■ SOURCE RECORDS:
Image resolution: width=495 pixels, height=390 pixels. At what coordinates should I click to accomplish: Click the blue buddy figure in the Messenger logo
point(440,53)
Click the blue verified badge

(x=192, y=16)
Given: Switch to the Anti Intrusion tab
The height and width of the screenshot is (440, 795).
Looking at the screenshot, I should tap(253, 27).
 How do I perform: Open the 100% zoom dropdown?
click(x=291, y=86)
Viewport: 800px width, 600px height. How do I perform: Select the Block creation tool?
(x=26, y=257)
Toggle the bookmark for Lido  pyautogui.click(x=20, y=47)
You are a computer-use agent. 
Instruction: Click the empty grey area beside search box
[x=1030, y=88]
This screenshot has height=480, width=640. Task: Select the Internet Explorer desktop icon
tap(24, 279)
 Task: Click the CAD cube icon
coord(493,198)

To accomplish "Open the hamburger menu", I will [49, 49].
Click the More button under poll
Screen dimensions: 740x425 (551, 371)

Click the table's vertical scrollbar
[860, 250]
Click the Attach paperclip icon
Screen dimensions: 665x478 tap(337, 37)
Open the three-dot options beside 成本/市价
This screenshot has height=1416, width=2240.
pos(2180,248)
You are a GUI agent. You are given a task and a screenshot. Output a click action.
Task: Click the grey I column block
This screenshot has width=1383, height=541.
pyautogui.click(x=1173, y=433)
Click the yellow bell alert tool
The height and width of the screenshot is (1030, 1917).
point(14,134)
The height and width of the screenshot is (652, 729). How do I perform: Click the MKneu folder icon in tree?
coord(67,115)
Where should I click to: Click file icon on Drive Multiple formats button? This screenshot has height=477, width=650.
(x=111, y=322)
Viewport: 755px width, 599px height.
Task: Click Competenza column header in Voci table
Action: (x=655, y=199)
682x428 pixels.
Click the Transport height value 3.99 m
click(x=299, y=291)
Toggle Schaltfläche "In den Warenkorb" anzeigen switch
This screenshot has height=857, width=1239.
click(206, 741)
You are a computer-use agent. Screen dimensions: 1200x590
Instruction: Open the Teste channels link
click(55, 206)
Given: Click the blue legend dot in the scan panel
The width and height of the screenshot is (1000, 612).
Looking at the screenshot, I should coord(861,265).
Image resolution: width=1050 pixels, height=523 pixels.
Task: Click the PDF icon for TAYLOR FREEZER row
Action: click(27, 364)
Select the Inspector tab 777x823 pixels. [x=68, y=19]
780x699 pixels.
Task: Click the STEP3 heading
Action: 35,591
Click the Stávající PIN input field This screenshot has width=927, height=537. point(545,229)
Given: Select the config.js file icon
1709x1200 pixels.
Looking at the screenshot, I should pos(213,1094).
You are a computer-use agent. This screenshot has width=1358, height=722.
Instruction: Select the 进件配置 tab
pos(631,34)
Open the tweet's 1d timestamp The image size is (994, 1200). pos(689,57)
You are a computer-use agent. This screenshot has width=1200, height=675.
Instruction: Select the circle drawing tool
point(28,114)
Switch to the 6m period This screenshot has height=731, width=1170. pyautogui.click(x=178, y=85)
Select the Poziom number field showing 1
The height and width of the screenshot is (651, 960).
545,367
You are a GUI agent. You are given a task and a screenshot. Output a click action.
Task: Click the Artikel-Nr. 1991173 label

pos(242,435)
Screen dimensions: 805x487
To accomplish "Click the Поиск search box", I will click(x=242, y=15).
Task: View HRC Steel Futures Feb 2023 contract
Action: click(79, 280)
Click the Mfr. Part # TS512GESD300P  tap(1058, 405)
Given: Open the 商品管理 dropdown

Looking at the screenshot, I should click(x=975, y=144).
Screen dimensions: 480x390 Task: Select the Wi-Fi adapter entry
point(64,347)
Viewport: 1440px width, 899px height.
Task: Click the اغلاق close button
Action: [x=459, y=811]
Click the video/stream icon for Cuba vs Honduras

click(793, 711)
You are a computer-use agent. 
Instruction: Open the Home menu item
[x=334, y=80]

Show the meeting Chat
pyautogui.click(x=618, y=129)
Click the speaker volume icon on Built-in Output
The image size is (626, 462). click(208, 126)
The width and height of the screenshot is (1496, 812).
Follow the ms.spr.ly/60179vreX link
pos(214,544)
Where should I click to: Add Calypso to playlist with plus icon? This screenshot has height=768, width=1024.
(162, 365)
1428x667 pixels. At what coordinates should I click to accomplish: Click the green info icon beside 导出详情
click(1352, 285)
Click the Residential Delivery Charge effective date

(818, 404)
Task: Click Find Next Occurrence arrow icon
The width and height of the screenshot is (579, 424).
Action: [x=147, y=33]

■ WHAT IS BEING ASKED: Tally the lines in these entries that have the string "Toggle" in them, then answer with the count and nothing else.

■ WRITTEN ANSWER: 2